The listing beneath should be written out in full, exactly as shown.
(Beginning of Raw data)
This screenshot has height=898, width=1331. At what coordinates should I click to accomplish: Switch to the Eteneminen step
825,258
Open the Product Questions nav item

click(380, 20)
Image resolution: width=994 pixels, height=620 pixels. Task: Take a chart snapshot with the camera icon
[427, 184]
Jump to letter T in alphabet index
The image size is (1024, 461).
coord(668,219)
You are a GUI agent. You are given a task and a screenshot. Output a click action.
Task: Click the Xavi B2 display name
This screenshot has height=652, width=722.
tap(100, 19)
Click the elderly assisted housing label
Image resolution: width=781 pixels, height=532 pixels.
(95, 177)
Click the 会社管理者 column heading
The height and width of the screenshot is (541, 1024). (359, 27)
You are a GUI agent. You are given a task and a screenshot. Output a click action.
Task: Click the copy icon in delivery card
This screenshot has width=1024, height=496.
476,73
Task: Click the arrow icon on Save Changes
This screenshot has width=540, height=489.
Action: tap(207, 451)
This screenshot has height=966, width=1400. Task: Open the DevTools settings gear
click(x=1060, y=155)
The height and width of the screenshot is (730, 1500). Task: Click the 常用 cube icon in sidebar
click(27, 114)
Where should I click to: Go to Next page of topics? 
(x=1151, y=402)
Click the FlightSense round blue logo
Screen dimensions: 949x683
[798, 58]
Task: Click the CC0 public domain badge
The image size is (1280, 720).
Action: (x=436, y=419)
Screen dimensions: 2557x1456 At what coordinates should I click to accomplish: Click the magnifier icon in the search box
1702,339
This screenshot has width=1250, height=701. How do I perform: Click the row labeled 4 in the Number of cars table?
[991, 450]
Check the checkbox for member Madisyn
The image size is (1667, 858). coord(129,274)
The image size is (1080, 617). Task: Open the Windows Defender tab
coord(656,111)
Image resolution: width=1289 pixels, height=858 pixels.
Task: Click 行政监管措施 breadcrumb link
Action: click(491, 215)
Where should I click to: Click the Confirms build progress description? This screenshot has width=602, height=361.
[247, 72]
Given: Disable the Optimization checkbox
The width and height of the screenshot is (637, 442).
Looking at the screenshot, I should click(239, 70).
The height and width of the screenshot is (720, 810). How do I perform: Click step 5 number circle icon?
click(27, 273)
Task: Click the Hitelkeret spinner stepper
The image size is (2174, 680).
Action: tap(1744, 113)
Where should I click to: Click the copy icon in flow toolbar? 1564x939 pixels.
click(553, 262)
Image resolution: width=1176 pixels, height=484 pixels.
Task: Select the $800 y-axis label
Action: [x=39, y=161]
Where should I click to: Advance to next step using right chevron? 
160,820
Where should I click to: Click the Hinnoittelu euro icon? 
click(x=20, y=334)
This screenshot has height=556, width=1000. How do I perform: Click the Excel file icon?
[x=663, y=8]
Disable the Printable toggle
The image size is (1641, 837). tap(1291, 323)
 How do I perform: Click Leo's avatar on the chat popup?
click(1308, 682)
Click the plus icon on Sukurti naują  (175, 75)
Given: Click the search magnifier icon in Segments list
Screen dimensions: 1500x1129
(End of Raw data)
:: Exercise solution ::
This screenshot has height=898, width=1331. At what coordinates should I click to accomplish: Switch to the Eteneminen step
825,258
Open the Product Questions nav item

click(380, 20)
Image resolution: width=994 pixels, height=620 pixels. Task: Take a chart snapshot with the camera icon
[427, 184]
Jump to letter T in alphabet index
The image size is (1024, 461).
coord(668,219)
You are a GUI agent. You are given a task and a screenshot. Output a click action.
Task: Click the Xavi B2 display name
This screenshot has height=652, width=722.
tap(100, 19)
Click the elderly assisted housing label
Image resolution: width=781 pixels, height=532 pixels.
(95, 177)
Click the 会社管理者 column heading
The height and width of the screenshot is (541, 1024). (359, 27)
You are a GUI agent. You are given a task and a screenshot. Output a click action.
Task: Click the copy icon in delivery card
This screenshot has width=1024, height=496.
476,73
Task: Click the arrow icon on Save Changes
This screenshot has width=540, height=489.
Action: tap(207, 451)
This screenshot has height=966, width=1400. Task: Open the DevTools settings gear
click(x=1060, y=155)
The height and width of the screenshot is (730, 1500). Task: Click the 常用 cube icon in sidebar
click(27, 114)
Where should I click to: Go to Next page of topics? 
(x=1151, y=402)
Click the FlightSense round blue logo
Screen dimensions: 949x683
[798, 58]
Task: Click the CC0 public domain badge
The image size is (1280, 720).
Action: (x=436, y=419)
Screen dimensions: 2557x1456 At what coordinates should I click to accomplish: Click the magnifier icon in the search box
1702,339
This screenshot has width=1250, height=701. How do I perform: Click the row labeled 4 in the Number of cars table?
[991, 450]
Check the checkbox for member Madisyn
The image size is (1667, 858). coord(129,274)
The image size is (1080, 617). Task: Open the Windows Defender tab
coord(656,111)
Image resolution: width=1289 pixels, height=858 pixels.
Task: Click 行政监管措施 breadcrumb link
Action: click(491, 215)
Where should I click to: Click the Confirms build progress description? This screenshot has width=602, height=361.
[247, 72]
Given: Disable the Optimization checkbox
The width and height of the screenshot is (637, 442).
Looking at the screenshot, I should click(239, 70).
The height and width of the screenshot is (720, 810). How do I perform: Click step 5 number circle icon?
click(27, 273)
Task: Click the Hitelkeret spinner stepper
The image size is (2174, 680).
Action: tap(1744, 113)
Where should I click to: Click the copy icon in flow toolbar? 1564x939 pixels.
click(553, 262)
Image resolution: width=1176 pixels, height=484 pixels.
Task: Select the $800 y-axis label
Action: [x=39, y=161]
Where should I click to: Advance to next step using right chevron? 
160,820
Where should I click to: Click the Hinnoittelu euro icon? 
click(x=20, y=334)
This screenshot has height=556, width=1000. How do I perform: Click the Excel file icon?
[x=663, y=8]
Disable the Printable toggle
The image size is (1641, 837). tap(1291, 323)
 How do I perform: Click Leo's avatar on the chat popup?
click(1308, 682)
Click the plus icon on Sukurti naują  (175, 75)
Given: Click the search magnifier icon in Segments list
Screen dimensions: 1500x1129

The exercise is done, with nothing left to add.